Improving your Apache Spark Application Performance

Simple Tips and Tricks to Improve the Performance of your Spark Applications

Pixabay — Abstract Abstraction Acceleration — link

Apache Spark has quickly become one of the most heavily used processing engines in the Big Data space since it became a Top-Level Apache Project in February of 2014. Not only can it run in a variety of environments (locally, Standalone Spark Cluster, Apache Mesos, YARN, etc) but it can also provide a number of libraries that can help you solve just about any problem on Hadoop. This includes running SQL Queries, Streaming, and Machine Learning to name a few. All running on an optimized execution engine.

We at Clairvoyant have built many Data Pipelines with Apache Spark, including Batch and Streaming over the years. You can find out more information here. After having built so many pipelines we’ve found some simple ways to improve the performance of Spark Applications. Here are a few tips and tricks that we’ve found:

Use DataFrame’s instead of RDDs

Instead of using the RDD API

val rdd = sc.textFile("/path/to/file.txt")

Use the DataFrames API

val df = spark.read.textFile("/path/to/file.txt")

By using the DataFrame API and not reverting to using RDDs you enable Spark to use the Catalyst Optimizer to improve the execution plan of your Spark Job.

Avoid using Regex’s

Java Regex is a great process for parsing data in an expected structure. Unfortunately, the Regex process is generally a slow process and when you have to process millions of rows, a little bit of increase in parsing a single row can cause the entire job to increase in processing time. If at all possible, avoid using Regex’s and try to ensure your data is loaded in a more structured format.

Optimize Joins

Put the Largest Dataset on the Left

When you’re joining together two datasets where one is smaller than the other, put the larger dataset on the “Left”:

val joinedDF = largerDF.leftJoin(smallerDF, largerDF("id") === smallerDF("some_id"))
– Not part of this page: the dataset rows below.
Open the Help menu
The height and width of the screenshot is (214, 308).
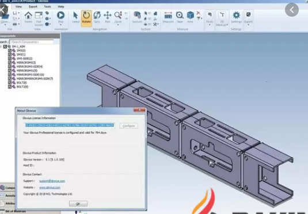click(61, 6)
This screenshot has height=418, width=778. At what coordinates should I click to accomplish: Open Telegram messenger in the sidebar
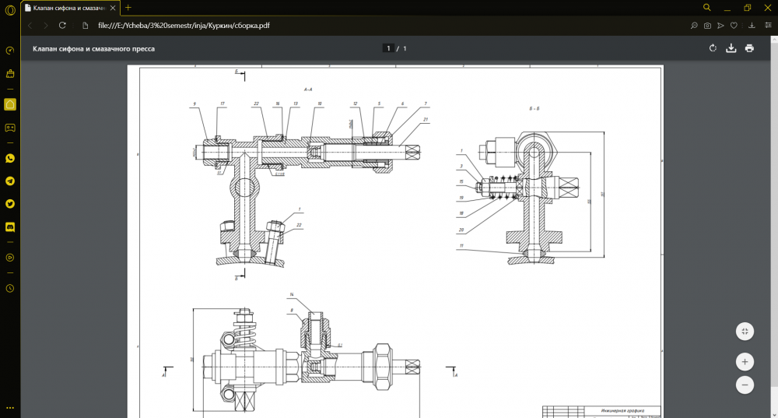pyautogui.click(x=10, y=181)
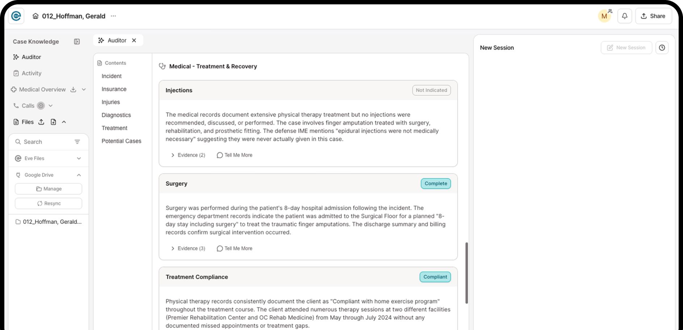
Task: Open session history clock icon
Action: pyautogui.click(x=662, y=48)

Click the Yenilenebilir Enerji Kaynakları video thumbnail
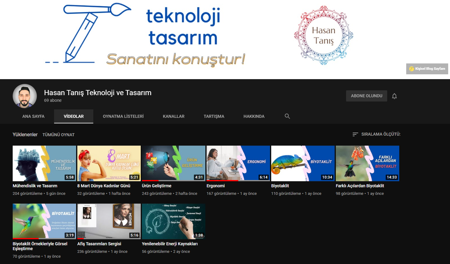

When Spark shuffles data for the join, it keeps the data you specified on the left static on the executors and transfers the data you designed on the right between the executors. If the data that’s on the right, that’s being transferred, is larger, then the serialization and transfer of the data will take longer.

Utilize Broadcast Joining for joining Smaller Datasets to Larger Ones

In many cases, we will be joining smaller data sets (a couple dozen or so rows, maybe a bit more) with larger data sets. In this case, it’s more performant to use a Broadcast Join:

import org.apache.spark.sql.functions._

val joinedDF = largeDF.join(broadcast(smallDF), largeDF("id") === smallDF("some_id"))

Use Caching

If you find you are constantly using the same DataFrame on multiple queries, it’s recommended to implement Caching or Persistence:

val df = spark.read.textFile("/path/to/file.txt").cache()

Note: Avoid overusing this. Due to Spark’s caching strategy (in-memory then swap to disk) the cache can end up in slightly slower storage. Also, using that storage space for caching purposes means that it’s not available for processing. In the end, caching might cost more than simply reading the DataFrame.¹

COMPUTE STATISTICS of Tables Before Processing

Before querying a series of tables, it can be helpful to tell spark to Compute the Statistics of those tables so that the Catalyst Optimizer can come up with a better plan on how to process the tables.

spark.sql("ANALYZE TABLE dbName.tableName COMPUTE STATISTICS")

In some cases, Spark doesn’t get everything it needs from just the above broad COMPUTE STATISTICS call. It also helps to tell Spark to check specific columns so the Catalyst Optimizer can better check those columns. It’s recommended to COMPUTE STATISTICS for any columns that are involved in filtering and joining.

spark.sql("ANALYZE TABLE dbName.tableName COMPUTE STATISTICS FOR COLUMNS joinColumn, filterColumn")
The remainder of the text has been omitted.